News & Features

Graphic of mild cognitive impairment

Rogers, Mudar receive $4.6M grant to establish center focused on older adults with cognitive impairment

The University of Illinois is part of a team receiving a $4.6 million grant aimed at helping adults with cognitive disabilties deal with challenges associated with everyday activities.

The grant from the National Institute on Disability, Independent Living, and Rehabilitation Research runs from Sept. 30, 2019 to Sept. 29, 2024 and is a collaborative effort with Weill Cornell Medicine and Florida State University, with Illinois’ share amounting to approximately $1.4 million.

Kinesiology and Community Health professor Wendy Rogers and Speech and Hearing Science associate professor Raksha Mudar are the principle investigators on the research for Illinois. Harshal Mahajan, assistant research professor of Kinesiology and Community Health, is also an investigator on the project.

The funding is for a Rehabilitation Engineering Research Center entitled ENHANCE (Enhancing Neurocognitive Health, Abilities, Networks, and Community Engagement).

Rogers and Mudar said the primary research aims are to understand challenges adults with cognitive disability deal with every day, and to identify existing and emerging technology that can help. Three segments of the population are part of the study group: Adults 60 and older with mild cognitive impairment, cognitive impairments due to stroke and those who have sustained a traumatic brain injury.

“What we’re trying to do is understand the challenges that they experience in their daily activities,” Rogers said. “In one study, we’ll be interviewing them about what they do outside the home, what they do around the home; shopping, transportation, health, finances and then just basic daily activities, such as mobility and medication regimen.”

Rogers said the study’s participants will include both the the individuals with cognitive disability as well as their family members who provide support and care.

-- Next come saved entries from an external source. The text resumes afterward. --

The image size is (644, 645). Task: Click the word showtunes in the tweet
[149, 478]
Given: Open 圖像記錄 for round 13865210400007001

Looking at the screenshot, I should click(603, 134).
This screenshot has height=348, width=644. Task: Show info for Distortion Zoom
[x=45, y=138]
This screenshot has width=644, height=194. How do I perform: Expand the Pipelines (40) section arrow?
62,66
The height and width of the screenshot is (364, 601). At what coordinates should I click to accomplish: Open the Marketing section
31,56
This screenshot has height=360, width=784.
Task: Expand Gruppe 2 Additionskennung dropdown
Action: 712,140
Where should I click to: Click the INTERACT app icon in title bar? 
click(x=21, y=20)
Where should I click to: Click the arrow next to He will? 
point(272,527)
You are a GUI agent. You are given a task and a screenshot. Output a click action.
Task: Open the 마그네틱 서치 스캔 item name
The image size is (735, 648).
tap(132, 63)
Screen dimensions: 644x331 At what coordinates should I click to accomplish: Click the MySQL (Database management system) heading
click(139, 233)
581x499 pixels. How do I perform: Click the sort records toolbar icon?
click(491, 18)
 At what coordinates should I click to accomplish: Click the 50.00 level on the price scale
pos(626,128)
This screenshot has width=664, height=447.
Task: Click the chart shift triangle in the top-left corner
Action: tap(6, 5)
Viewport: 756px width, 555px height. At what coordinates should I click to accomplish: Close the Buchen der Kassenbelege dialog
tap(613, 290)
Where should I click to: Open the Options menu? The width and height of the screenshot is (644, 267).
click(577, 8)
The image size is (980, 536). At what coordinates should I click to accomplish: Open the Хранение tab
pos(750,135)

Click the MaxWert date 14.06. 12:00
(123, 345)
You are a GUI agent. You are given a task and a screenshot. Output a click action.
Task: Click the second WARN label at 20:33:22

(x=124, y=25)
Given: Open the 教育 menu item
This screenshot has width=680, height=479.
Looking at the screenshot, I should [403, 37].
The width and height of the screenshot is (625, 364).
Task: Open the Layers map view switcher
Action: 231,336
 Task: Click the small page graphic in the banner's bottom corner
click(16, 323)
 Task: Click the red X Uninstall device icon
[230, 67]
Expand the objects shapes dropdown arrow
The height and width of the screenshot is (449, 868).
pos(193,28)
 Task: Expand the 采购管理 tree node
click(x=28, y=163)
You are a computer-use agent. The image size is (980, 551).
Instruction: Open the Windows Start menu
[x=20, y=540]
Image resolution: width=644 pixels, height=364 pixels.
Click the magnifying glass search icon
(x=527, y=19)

They will be exploring whether needs change over time, with interviews repeated across the five-year project.

“Really, we’re trying to get an understanding in general of people with cognitive disability on an everyday basis, what kind of challenges are they experiencing and how might we design technology to support that.”

Another goal is understanding what this population uses in terms of current technology to mitigate their impairments.

One of the projects, Rogers said, involves helping adults with cognitive disability use Google Maps and rideshare apps, through additional instructions and support, which could include an app on their phone that walks them through steps, or a video that illustrates what to do and helps them as they learn.

Mudar explained that they also plan to engage healthcare providers and the technology industry in hopes of developing partnerships.